Indacaterol/glycopyrronium (IND/GLY) reduces the risk of clinically important deterioration (CID) versus open-label tiotropium (Tio) in COPD patients: Post hoc analysis from SHINE and SPARK studies

Introduction Deterioration in lung function, health status and exacerbations are predictors of COPD worsening. A composite endpoint, CID of above parameters can be an indicator of treatment effect on disease progression. We report effects of IND/GLY vs. TIO on time to first CID in patients (pts) with moderate-severe COPD. Methods Data from 2 randomised trials were analysed. CID was defined, based on minimum clinically important differences, in two ways.
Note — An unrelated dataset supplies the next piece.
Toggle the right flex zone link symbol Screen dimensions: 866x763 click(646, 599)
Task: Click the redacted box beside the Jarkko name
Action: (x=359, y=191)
Definition 1 [D1]: ≥100mL decrease in FEV 1 or ≥4U increase in SGRQ total score or moderate-severe exacerbation; sustained CID defined as ≥100mL decrease in FEV 1 or ≥4U increase in SGRQ total score on 2 consecutive visits ≥4 weeks apart or ≥50% of all subsequent visits or exacerbation. In Definition 2 (D2, assessed only in SHINE), FEV 1 was replaced with ≥1U decrease in TDI. Time to first CID was also assessed in subgroups based on age, gender, smoking status, disease severity and serum eosinophils. Results Data of 2429 pts (SHINE, n=954; SPARK, n=1475) were analysed. In D1, time to first CID was significantly delayed by IND/GLY vs. TIO in SHINE (HR, 0.72; p=0.0003) and SPARK (HR, 0.87; p=0.0229. IND/GLY also significantly delayed sustained CID vs. TIO in SHINE (HR, 0.73; p=0.0013) and SPARK (HR, 0.88; p=0.0397). In D2, IND/GLY showed significant delay in time to first CID (HR, 0.74; p=0.0022) and sustained CID (HR, 0.77; p=0.0184) vs. TIO. Subgroup analysis results were consistent with overall results. Conclusion IND/GLY significantly reduced risk of CID and provided sustained efficacy in patients with moderate-severe COPD vs. TIO.